# Task goal:
Within the listing below, the lines to output run from the one containing "Indeks (153, 2470)" through the one containing "Gubernur Sulsel, Bupati"; copy them exactly and nothing else.

# Data for processing:
####

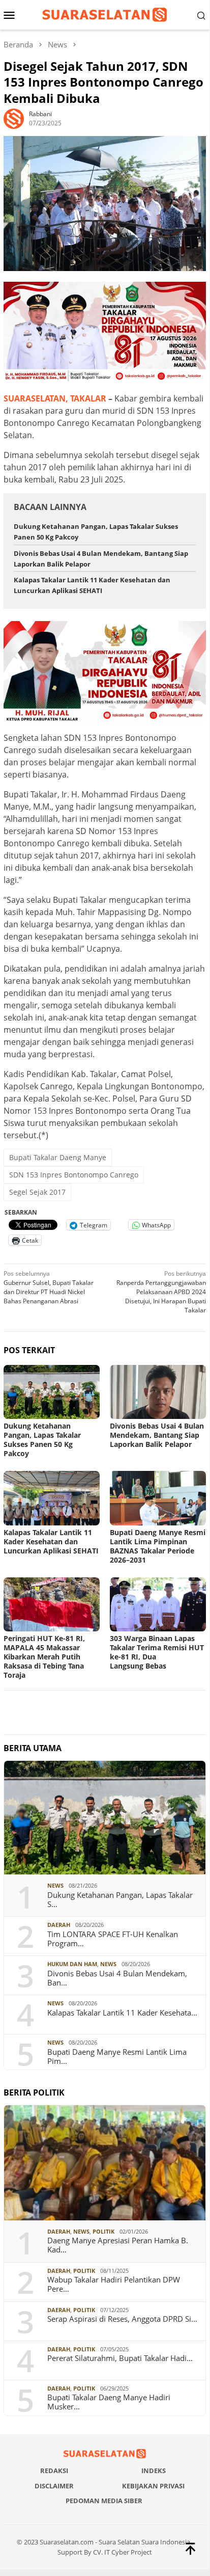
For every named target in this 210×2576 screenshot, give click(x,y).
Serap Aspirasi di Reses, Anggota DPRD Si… (122, 2318)
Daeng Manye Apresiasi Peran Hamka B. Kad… (117, 2245)
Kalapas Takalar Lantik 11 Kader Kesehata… (122, 2012)
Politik (103, 2231)
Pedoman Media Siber (104, 2500)
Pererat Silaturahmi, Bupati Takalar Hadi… (120, 2358)
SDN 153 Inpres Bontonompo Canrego (73, 1174)
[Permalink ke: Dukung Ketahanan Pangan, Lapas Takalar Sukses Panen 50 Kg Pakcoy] (52, 1392)
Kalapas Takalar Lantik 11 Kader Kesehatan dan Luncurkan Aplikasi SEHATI (51, 1541)
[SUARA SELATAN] (104, 14)
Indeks (153, 2470)
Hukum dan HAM (72, 1964)
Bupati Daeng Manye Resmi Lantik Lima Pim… (117, 2056)
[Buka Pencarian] (201, 14)
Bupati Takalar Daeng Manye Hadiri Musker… (108, 2402)
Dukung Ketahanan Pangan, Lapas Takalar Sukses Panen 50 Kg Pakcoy (42, 1439)
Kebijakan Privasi (153, 2485)
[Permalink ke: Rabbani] (14, 118)
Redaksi (54, 2470)
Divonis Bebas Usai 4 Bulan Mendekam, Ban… (117, 1978)
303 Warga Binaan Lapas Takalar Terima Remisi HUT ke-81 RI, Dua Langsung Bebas (157, 1652)
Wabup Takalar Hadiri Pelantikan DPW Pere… (113, 2284)
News (55, 1885)
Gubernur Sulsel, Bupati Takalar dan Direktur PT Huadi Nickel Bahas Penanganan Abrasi (49, 1287)
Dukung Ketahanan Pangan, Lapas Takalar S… (120, 1899)
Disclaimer (54, 2485)
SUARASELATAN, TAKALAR (55, 398)
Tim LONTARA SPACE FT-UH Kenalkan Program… (112, 1938)
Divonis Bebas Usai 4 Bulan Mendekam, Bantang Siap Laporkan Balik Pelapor (157, 1435)
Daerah (58, 1924)
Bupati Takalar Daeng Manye (57, 1157)
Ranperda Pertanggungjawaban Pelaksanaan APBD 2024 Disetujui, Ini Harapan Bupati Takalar (161, 1291)
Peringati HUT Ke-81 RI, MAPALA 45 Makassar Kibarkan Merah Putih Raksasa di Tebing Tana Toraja (44, 1656)
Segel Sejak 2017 (37, 1192)
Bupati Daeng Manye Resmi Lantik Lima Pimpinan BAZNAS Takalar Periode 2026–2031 (157, 1546)
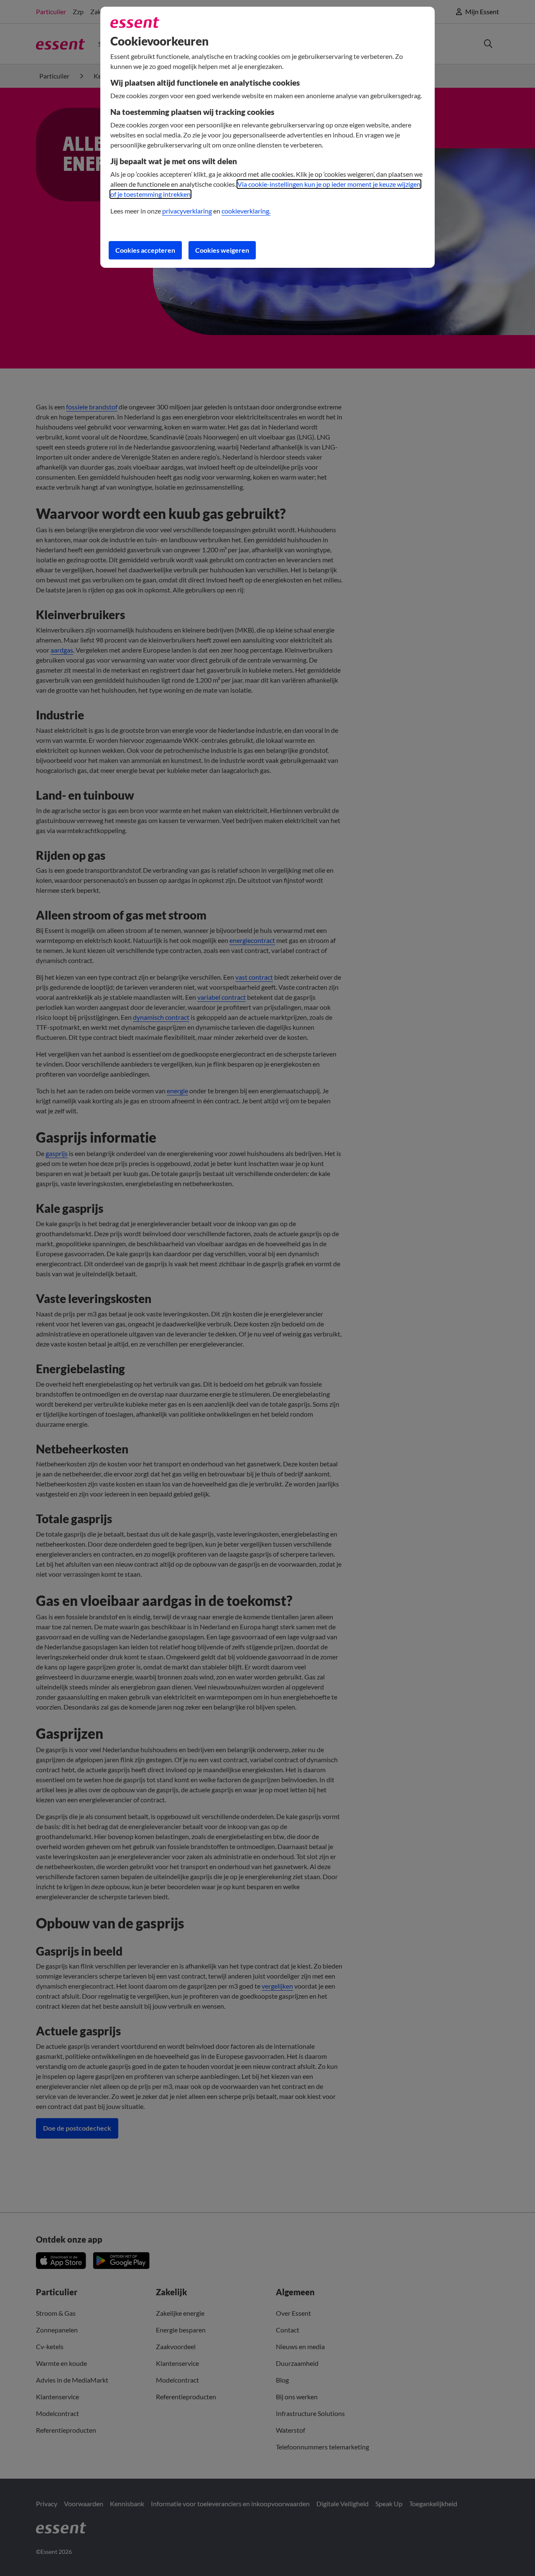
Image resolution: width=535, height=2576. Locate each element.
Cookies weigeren (222, 250)
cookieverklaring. (246, 211)
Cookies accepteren (145, 250)
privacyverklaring (187, 211)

####

# Completed exercise:
Indeks (153, 2470)
Hukum dan HAM (72, 1964)
Bupati Daeng Manye Resmi Lantik Lima Pim… (117, 2056)
[Buka Pencarian] (201, 14)
Bupati Takalar Daeng Manye Hadiri Musker… (108, 2402)
Dukung Ketahanan Pangan, Lapas Takalar Sukses Panen 50 Kg Pakcoy (42, 1439)
Kebijakan Privasi (153, 2485)
[Permalink ke: Rabbani] (14, 118)
Redaksi (54, 2470)
Divonis Bebas Usai 4 Bulan Mendekam, Ban… (117, 1978)
303 Warga Binaan Lapas Takalar Terima Remisi HUT ke-81 RI, Dua Langsung Bebas (157, 1652)
Wabup Takalar Hadiri Pelantikan DPW Pere… (113, 2284)
News (55, 1885)
Gubernur Sulsel, Bupati Takalar dan Direktur PT Huadi Nickel Bahas Penanganan Abrasi (49, 1287)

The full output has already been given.